Does evil exist? To pose this oft-asked question is to perpetrate an empty reification. Evil is not a substance, like oxygen or phlogiston, that may or may not be present in the universe. Evil is a quality. We speak of courage, too, but we understand it as a property of actions and the people who perform them. We don’t wonder whether courage exists. Of course it exists, as a quality; of course it does not, as an entity.
For theists, the question of evil has another bearing. If evil exists, how can a good God have created it? One standard answer is he didn’t, because it doesn’t. Evil is simply the absence of good, not a thing in itself, as darkness is the absence of light. This strikes me as both feeble and superfluous (not to mention casuistic). Darkness can indeed only be produced by the removal of light, but evil is hardly a recessive quality. It forces its presence on the world.

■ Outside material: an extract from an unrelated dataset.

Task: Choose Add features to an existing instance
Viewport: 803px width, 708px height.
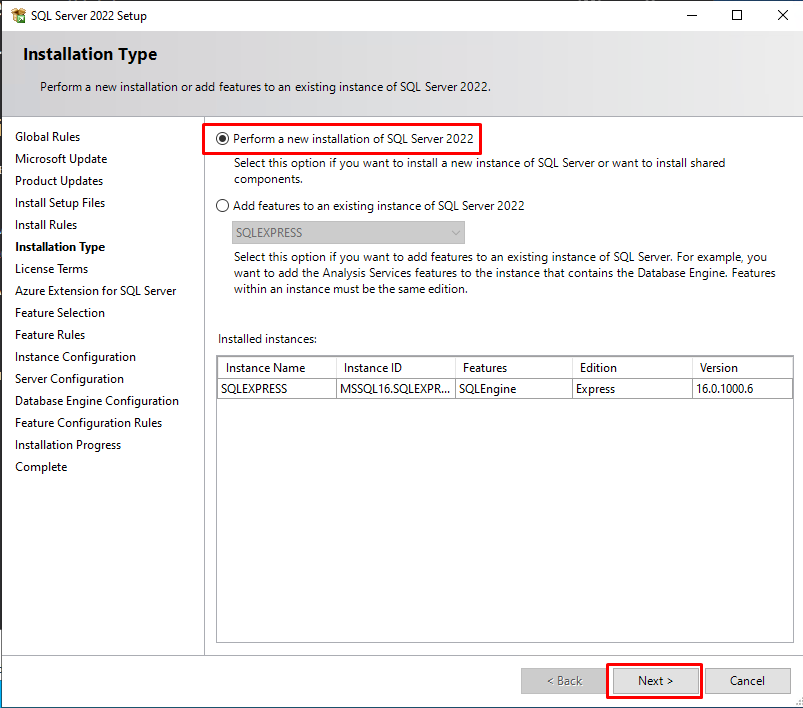Action: coord(223,206)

God didn’t create evil, people do. Only humans knowingly do wrong (though the jury may be out on the more intelligent animals). If I kill my neighbor, that’s evil. If a snake kills him, it isn’t; acting on instinct, the creature had no choice. As for earthquakes and the like, they are evil only from our perspective. Who says that nature exists for human benefit? What’s bad for my neighbor is good for the snake. The analogy with light and dark is more apt than the believers realize. Darkness may be the absence of light, but light itself is an artifact of perception. Without an eye to see it, light is nothing more than a certain segment of the electromagnetic spectrum, no different from radio waves or x-rays. Earthquakes, snakes, smallpox, cancer: none of these are our bad in themselves. They are only bad to us.
Which is not to say that evil doesn’t exist. It exists, like every social thing, for us and by us. Evil isn’t out there; it’s in here. To believe otherwise is to persist in the ancient dualism of the Manichees, which seeks to absolve of moral culpability both God and man. It is we who are evil (or good), courageous (or cowardly). Addressing the real problem of evil–what to do about it–begins by recognizing that.